Task details. Using the line with "This screenshot has height=559, width=1021." as your starting point, transcribe it and each line beneath it word for word until the records run out, without pictures.
* * * * * * *
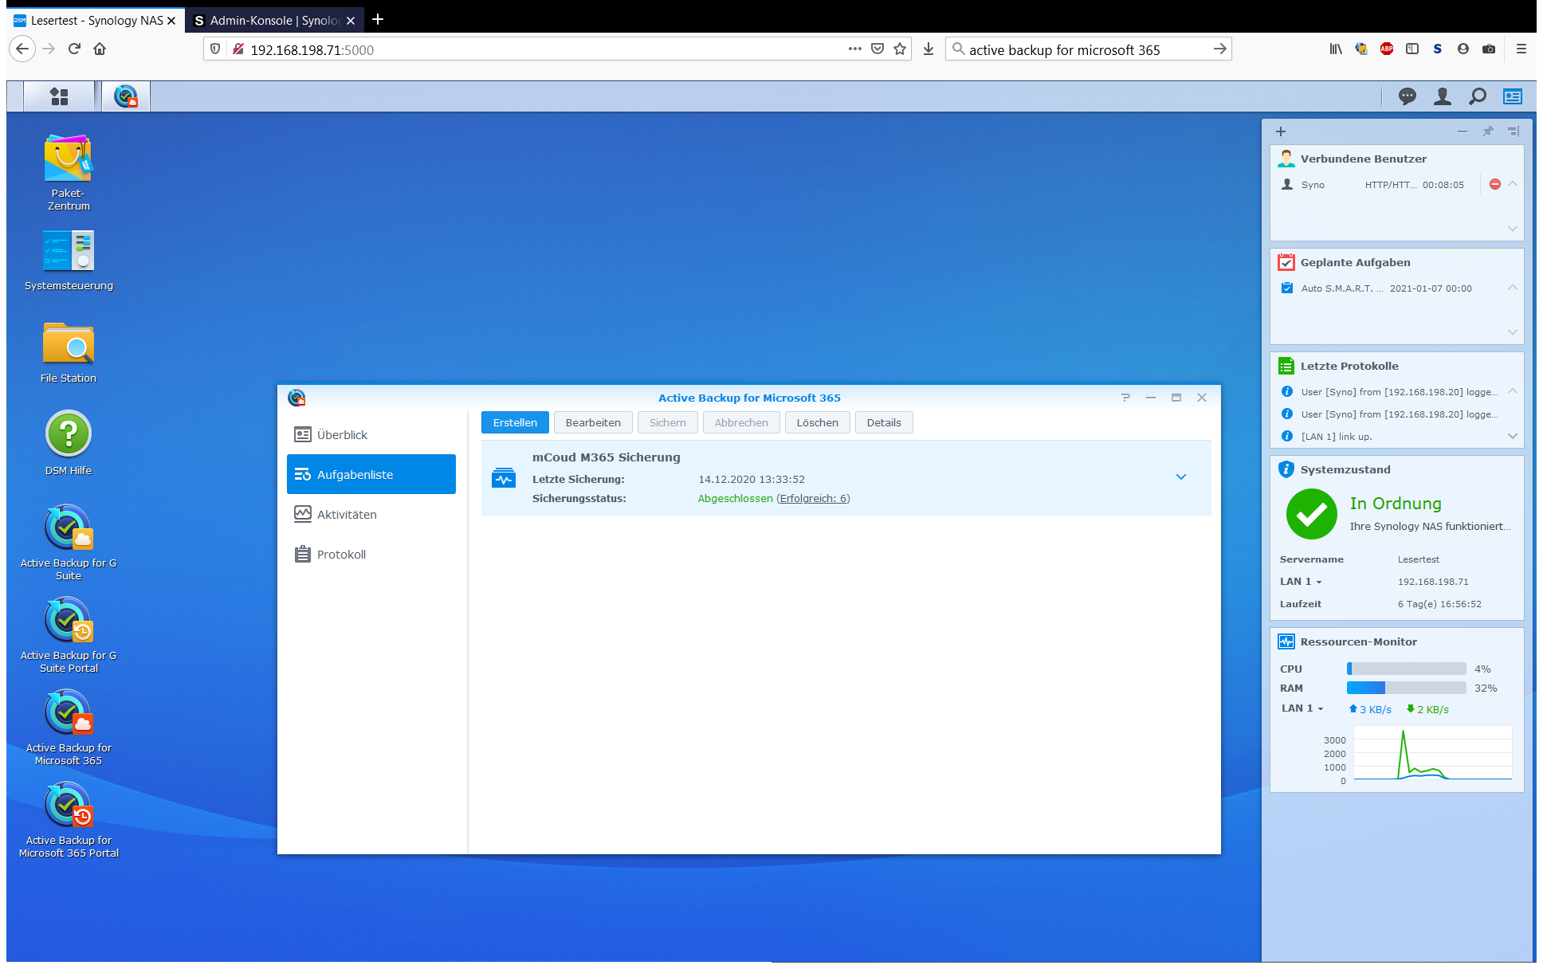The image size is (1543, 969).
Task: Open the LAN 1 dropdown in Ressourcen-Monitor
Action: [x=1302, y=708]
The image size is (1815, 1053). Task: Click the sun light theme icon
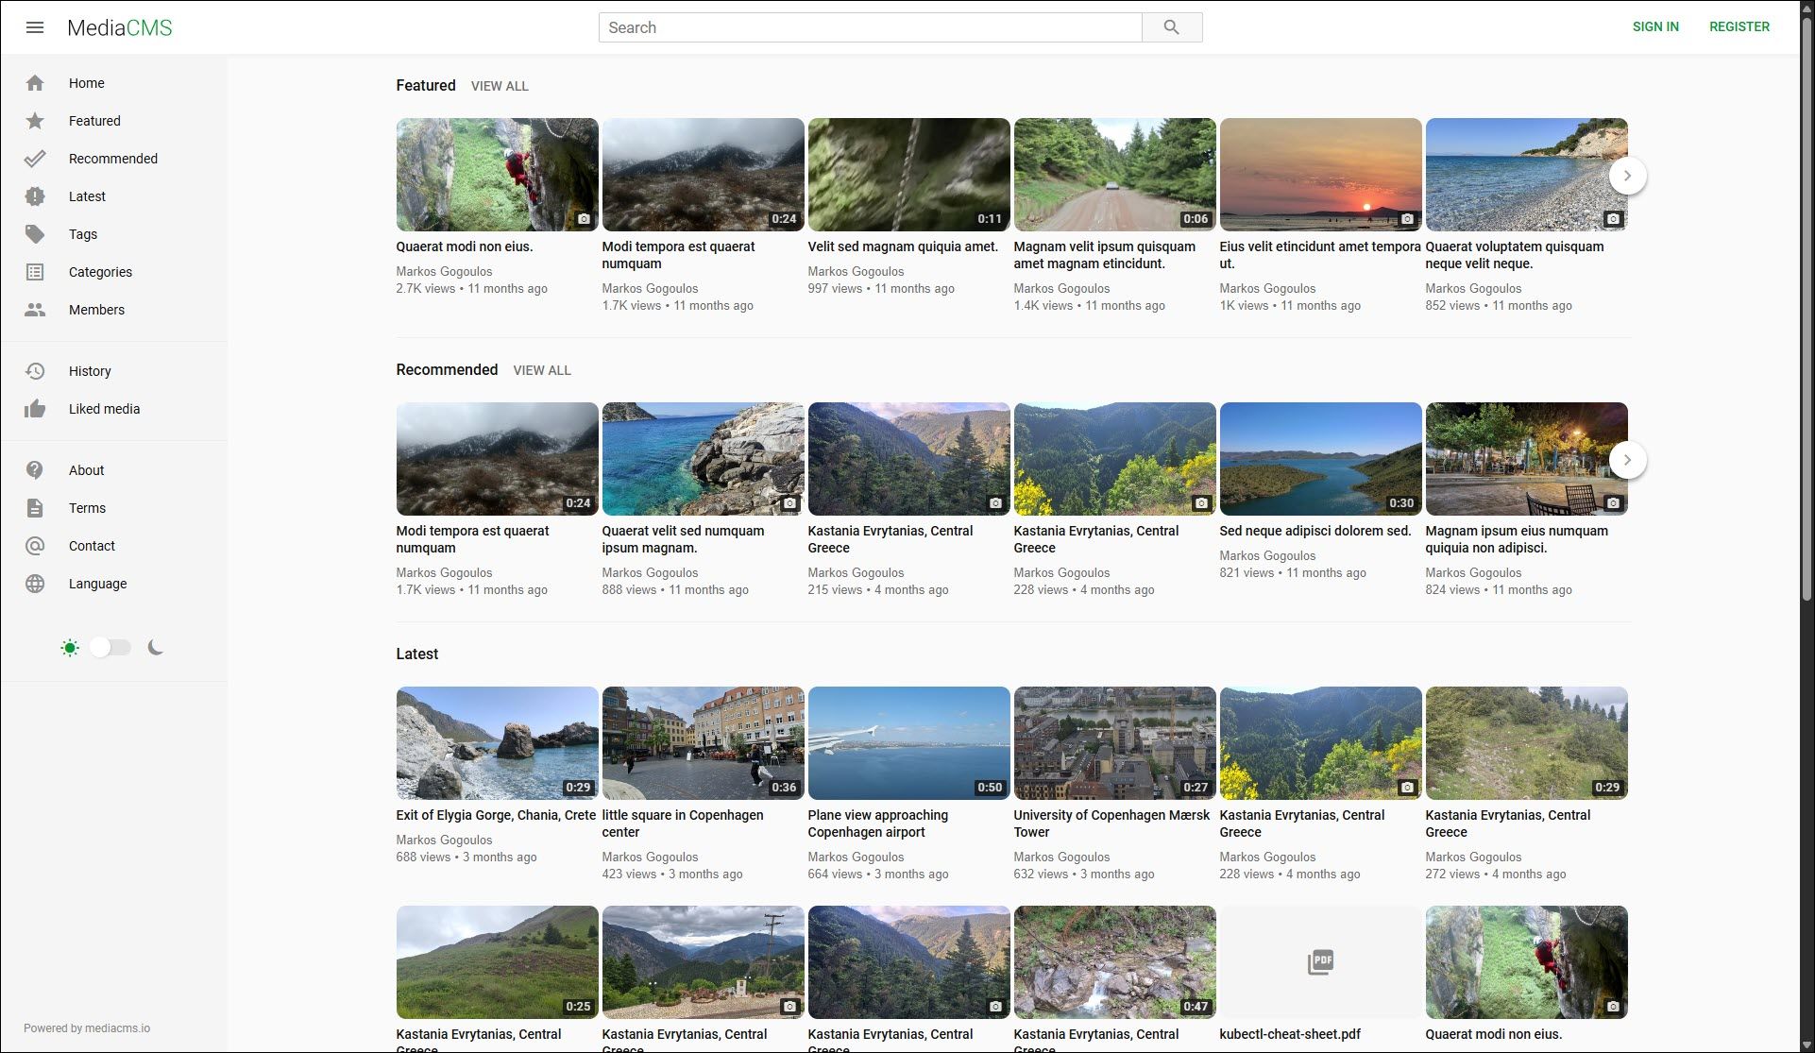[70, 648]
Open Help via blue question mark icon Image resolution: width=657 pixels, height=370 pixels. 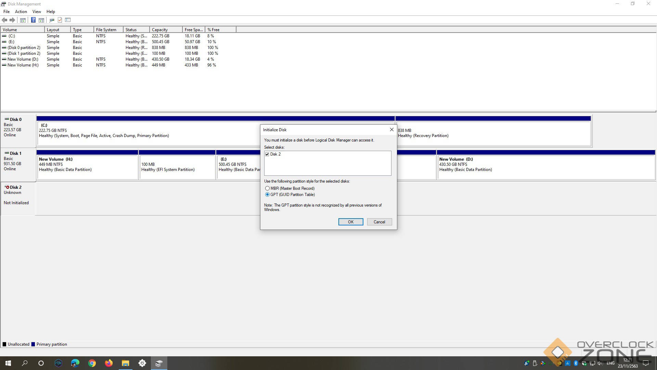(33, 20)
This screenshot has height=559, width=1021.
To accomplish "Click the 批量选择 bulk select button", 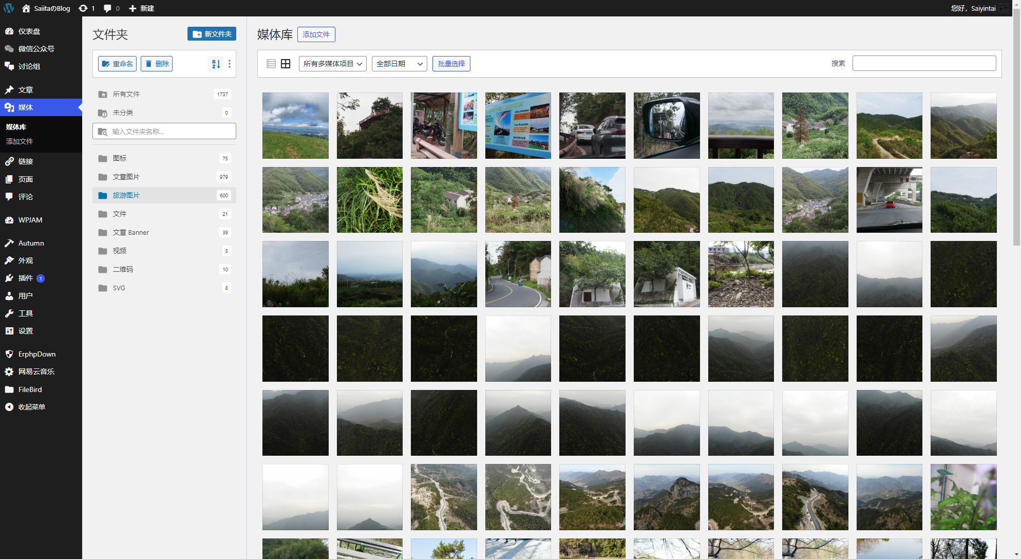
* * * * * * *
Output for this exercise.
This screenshot has height=559, width=1021.
To accomplish "Click the 批量选择 bulk select button", 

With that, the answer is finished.